Supplied records below:

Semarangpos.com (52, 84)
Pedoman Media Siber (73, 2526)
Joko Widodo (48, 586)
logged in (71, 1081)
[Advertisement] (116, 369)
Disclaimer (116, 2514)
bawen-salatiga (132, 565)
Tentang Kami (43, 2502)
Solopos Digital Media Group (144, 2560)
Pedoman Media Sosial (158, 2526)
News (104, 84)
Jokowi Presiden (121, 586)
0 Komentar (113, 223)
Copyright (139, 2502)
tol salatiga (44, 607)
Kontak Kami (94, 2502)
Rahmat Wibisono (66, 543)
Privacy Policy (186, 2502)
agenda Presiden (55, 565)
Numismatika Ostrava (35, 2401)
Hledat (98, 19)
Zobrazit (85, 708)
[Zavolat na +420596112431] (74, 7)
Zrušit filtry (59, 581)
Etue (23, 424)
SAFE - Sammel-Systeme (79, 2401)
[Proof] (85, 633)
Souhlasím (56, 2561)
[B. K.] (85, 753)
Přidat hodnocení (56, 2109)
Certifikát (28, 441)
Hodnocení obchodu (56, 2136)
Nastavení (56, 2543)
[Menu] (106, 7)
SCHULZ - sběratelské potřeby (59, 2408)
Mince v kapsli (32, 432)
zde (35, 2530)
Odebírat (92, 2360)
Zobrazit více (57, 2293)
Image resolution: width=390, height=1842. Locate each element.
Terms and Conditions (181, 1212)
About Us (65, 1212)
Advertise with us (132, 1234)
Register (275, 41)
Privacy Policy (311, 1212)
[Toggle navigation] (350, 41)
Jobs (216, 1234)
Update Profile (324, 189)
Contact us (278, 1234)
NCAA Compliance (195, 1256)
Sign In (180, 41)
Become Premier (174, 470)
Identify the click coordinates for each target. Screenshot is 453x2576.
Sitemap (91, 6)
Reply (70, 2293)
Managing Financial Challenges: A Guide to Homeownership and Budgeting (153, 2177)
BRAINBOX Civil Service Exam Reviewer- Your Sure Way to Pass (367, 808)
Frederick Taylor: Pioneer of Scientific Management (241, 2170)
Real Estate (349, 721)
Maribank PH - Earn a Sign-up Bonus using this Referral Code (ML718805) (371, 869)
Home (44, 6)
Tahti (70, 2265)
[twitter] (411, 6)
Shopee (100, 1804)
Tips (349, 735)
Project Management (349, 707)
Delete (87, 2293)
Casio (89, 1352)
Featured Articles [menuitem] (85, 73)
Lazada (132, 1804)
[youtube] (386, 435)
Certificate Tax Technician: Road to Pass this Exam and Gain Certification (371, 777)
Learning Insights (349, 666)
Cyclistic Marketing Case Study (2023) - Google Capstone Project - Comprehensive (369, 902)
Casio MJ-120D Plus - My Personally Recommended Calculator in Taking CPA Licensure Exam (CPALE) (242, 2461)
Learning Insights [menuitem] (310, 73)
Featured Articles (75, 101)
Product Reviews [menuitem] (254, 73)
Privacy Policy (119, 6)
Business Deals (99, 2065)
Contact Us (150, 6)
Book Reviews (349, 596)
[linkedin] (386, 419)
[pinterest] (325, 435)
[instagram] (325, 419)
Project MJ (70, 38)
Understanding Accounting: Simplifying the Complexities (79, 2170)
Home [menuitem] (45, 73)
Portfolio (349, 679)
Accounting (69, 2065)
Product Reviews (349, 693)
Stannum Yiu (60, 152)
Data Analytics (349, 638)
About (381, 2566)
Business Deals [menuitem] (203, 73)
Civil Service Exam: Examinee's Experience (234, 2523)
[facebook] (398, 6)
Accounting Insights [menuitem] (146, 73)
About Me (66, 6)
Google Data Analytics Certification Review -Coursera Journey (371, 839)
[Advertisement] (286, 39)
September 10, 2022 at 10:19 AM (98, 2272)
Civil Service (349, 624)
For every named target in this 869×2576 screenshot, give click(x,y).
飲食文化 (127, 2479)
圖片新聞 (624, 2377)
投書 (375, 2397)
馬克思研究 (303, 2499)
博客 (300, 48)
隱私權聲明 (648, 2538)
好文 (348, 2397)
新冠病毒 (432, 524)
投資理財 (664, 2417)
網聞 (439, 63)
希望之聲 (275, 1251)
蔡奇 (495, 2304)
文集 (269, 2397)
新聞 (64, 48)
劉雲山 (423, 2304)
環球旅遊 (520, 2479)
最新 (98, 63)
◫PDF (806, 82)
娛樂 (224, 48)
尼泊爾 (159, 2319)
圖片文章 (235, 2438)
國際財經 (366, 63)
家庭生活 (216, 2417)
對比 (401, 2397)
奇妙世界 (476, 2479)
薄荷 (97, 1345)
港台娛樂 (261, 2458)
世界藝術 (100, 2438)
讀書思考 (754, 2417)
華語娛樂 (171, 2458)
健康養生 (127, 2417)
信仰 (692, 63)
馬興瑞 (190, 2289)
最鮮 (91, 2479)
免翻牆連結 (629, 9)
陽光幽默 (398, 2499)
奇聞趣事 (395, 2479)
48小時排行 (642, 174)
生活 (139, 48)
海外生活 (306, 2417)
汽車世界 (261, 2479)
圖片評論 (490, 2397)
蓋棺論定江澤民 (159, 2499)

End of Supplied records.

What needs to be done:
Write out exactly the lines above between the line with "Zrušit filtry (59, 581)" and the line with "Register (275, 41)", inclusive, and nothing beyond them.

Reply to the task:
Zrušit filtry (59, 581)
Etue (23, 424)
SAFE - Sammel-Systeme (79, 2401)
[Proof] (85, 633)
Souhlasím (56, 2561)
[B. K.] (85, 753)
Přidat hodnocení (56, 2109)
Certifikát (28, 441)
Hodnocení obchodu (56, 2136)
Nastavení (56, 2543)
[Menu] (106, 7)
SCHULZ - sběratelské potřeby (59, 2408)
Mince v kapsli (32, 432)
zde (35, 2530)
Odebírat (92, 2360)
Zobrazit více (57, 2293)
Image resolution: width=390, height=1842. Locate each element.
Terms and Conditions (181, 1212)
About Us (65, 1212)
Advertise with us (132, 1234)
Register (275, 41)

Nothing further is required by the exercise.